# A Multilevel Analysis of Determinants of Dying in Place among Assisted Living Residents

**Authors:** Emmanuelle Belanger, Xiao (Joyce) Wang, Melissa Clark, Joan Teno, Kali Thomas, Pedro Gozalo

PMC · DOI: 10.1093/geroni/igaf122.702 · Innovation in Aging · 2025-12-31

## TL;DR

This study explores what factors influence whether older adults in assisted living can die in their residence, finding that community and care factors matter more than state laws.

## Contribution

The study introduces a multilevel analysis combining state regulations, community characteristics, and care processes to understand dying in place in assisted living.

## Key findings

- State regulations were not significantly associated with dying in place after adjusting for other factors.
- Residents in for-profit AL communities and those not accepting Medicaid were more likely to die in place.
- Better collaboration with hospice and arranging hospice care in-house increased the likelihood of dying in place.

## Abstract

Many older adults residing in assisted living (AL) consider this setting their home; yet, there is limited evidence about determinants of their ability to die in place, with state regulations explaining only some variation in this outcome.
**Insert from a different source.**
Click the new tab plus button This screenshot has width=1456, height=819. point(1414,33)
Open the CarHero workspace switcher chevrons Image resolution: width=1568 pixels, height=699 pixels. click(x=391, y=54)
We examined the likelihood of residents dying in place as a function of state regulations and AL-community factors. To do this, we combined an inventory of state regulations with a nationally-representative survey of over 2,000 AL administrators from 48 states about care processes, and claims data for 9,803 deceased fee-for-service Medicare beneficiaries in 2021-2022. Variables included state regulations related to third-party services (e.g. license explicitly allows hospice), survey variables about organizational characteristics (size, neighboring facilities, for-profit status, accepting Medicaid), care processes (staffing, quality of collaboration with hospice), resident characteristics (demographics, chronic conditions) and a geographic (HSA) indicator of intensity of end-of-life care. Multilevel models were estimated with sampling weights to obtain nationally-representative estimates. State regulations were not significantly associated with dying in place in fully adjusted models. Residents were more likely to die in place when residing in AL communities with for-profit status and those that did not accept Medicaid. Residents at communities near a nursing home were significantly less likely to die in place. In terms of care processes, dying in place was associated with administrators arranging for hospice care (rather than referring out), and reporting higher quality of collaboration with hospice providers. AL characteristics and care processes are more important determinants of dying in place than state regulations.